Gene Family tutorial
This tutorial will be of use mainly for experimental biologists that have their favorite gene(s) and want to study the organization and evolution of their corresponding gene families. Using the Search bar & BLAST interface you can find your favorite gene(s) or related homologs from other species. Once you've found the correct gene family, there are functions to find sub-families, orthologs, paralogs, protein domains, phylogenetic trees, etc.
This tutorial will show how to use the Similarity heatmap and Synteny Plot. Also it will explain how to start jalview to inspect multiple sequence alignments and how the precomputed trees can be viewed with the tree explorer.
Gene Family Page
Once an interesting gene is found (here we'll use gene AT2G17380 as an example), the corresponding gene page provides detailed information about the raw annotation (eg. intron-exon structure, functional annotation through InterPro or GO) as well as more advanced features (eg. duplication type, homologous gene families). To explore the different properties of a gene family, this protocol can be used:
- At the gene page click the gene family ID to go to the gene family page (Result). Note that the next steps can also be used to study the sub family.

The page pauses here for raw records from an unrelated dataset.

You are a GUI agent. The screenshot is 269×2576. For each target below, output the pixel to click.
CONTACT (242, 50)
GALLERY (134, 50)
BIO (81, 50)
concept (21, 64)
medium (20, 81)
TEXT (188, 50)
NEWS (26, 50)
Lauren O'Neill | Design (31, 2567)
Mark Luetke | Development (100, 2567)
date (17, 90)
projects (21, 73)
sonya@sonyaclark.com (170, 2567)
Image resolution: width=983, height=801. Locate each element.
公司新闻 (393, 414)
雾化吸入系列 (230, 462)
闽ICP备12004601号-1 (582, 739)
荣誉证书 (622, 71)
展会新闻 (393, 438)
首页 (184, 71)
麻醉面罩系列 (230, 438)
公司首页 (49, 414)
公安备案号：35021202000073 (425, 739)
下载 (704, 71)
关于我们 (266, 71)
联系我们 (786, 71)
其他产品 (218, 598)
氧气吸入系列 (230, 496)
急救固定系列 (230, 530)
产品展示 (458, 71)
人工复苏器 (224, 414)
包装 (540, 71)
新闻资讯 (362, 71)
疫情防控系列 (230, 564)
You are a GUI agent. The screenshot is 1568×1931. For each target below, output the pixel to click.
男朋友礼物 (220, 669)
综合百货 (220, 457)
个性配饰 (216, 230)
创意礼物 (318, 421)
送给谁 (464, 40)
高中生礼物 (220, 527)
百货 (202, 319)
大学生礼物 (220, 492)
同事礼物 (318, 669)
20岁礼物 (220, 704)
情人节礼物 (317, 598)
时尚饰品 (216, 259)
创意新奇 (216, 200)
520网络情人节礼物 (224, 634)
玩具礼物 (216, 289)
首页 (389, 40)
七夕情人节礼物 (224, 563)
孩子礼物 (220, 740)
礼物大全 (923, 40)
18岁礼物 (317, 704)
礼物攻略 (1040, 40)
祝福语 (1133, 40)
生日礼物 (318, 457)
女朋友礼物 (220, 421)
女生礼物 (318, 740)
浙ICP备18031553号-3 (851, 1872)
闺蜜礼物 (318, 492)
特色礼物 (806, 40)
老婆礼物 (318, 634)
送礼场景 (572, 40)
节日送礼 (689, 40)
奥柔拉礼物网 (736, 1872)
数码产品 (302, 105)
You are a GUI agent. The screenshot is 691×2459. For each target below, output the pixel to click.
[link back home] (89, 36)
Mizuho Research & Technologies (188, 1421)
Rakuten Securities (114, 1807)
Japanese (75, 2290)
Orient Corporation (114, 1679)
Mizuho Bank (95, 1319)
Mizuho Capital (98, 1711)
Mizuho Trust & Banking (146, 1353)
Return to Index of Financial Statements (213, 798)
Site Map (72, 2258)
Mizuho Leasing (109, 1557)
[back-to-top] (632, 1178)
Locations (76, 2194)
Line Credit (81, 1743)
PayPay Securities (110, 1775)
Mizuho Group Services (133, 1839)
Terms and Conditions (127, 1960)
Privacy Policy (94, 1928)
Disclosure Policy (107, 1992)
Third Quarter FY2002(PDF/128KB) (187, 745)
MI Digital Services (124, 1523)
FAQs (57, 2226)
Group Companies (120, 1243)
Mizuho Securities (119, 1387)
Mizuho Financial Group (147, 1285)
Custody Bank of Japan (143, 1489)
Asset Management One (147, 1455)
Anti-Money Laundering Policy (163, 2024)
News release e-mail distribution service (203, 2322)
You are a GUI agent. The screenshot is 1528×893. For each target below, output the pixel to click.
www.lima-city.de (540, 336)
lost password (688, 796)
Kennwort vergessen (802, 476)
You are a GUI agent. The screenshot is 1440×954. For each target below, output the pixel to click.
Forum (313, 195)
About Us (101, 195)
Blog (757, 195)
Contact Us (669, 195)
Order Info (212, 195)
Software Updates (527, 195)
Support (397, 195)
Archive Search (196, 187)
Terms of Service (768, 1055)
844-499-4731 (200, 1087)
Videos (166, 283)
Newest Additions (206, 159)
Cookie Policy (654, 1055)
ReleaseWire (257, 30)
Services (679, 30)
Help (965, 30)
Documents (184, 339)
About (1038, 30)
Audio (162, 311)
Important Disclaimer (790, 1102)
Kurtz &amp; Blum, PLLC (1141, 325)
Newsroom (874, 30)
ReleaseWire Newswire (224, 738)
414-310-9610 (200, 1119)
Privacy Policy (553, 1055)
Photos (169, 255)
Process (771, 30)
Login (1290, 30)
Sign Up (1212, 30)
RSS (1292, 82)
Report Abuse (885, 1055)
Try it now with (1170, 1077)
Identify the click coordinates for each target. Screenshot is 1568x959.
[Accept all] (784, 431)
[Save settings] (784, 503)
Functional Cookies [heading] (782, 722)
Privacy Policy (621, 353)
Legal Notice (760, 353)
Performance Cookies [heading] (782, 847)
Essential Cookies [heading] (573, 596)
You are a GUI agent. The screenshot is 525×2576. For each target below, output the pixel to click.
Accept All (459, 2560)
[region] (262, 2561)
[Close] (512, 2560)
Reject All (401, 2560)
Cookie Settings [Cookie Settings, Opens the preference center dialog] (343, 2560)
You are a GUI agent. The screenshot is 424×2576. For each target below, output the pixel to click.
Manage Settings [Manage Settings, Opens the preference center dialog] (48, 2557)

- Here a pie-chart (requires Flash) is provided that shows the distribution of the genes in the family over the different species present in PLAZA. This representation can give a first indication whether the family is expanded or lost in certain species.
- In the toolbox click on the Toolbox→View the similarity heatmap of this gene family. This will show the Similarity heatmap (Figure 1). Here several sub-families can be identified by inspecting the BLAST similarity scores. Clicking a gene ID will redirect you to the corresponding gene page, whereas clicking the heatmap will redirect you to the corresponding sub family (if available). Result
- Head back to the gene family page and inspect the phylogenetic tree : Toolbox→Explore the phylogenetic trees of this gene family. (requires the Java Runtime Environment) Result By default the domains are shown in the tree.
- In the tree view try clicking View phylogenetic tree with associated gene structure information. This will show the intron-exon structure of all the genes in the tree (Figure 2).
- When View basic phylogenetic tree showing speciation/duplication events nodes will be color coded based on the tree reconciliation. (Green = speciation, Red = duplication)
- By analyzing the phylogenetic tree paralogs (see above), true orthologs and different sub-types (or out-paralogs) can be identified. Note that apart from the protein domains also the gene structure and speciation/duplication events can be visualized.
- Apart from the phylogenetic tree, also the multiple sequence alignment can be viewed. At the gene family page in the Toolbox click View the multiple sequence alignement of this gene family. to start Jalview (webstart). This alignment editor generates an alignment view that can be used to detect highly conserved regions or protein motifs (Figure 3).
- A complementary tool is the WGMapping tool, that can be used to view the distribution of a certain gene family across a genome. At a gene family page Toolbox→View the genome wide organization of this gene family.
- Also a Synteny Plot has been created to track down positional orthologs. To get to this view goto : Toolbox→Explore the local gene organization for homologous genes (Figure 4).
Other
The Similarity heatmap, Synteny plot and WGMapping can also be reached through the Analyze button in the menu.
For those that paid close attention, there is one more option in the toolbox : View the functional annotation associated with this gene family. this function will be explained in another part of the tutorial about functional annotation. The WGDMapping tool can be used to map other features as well in case it's started from the menu.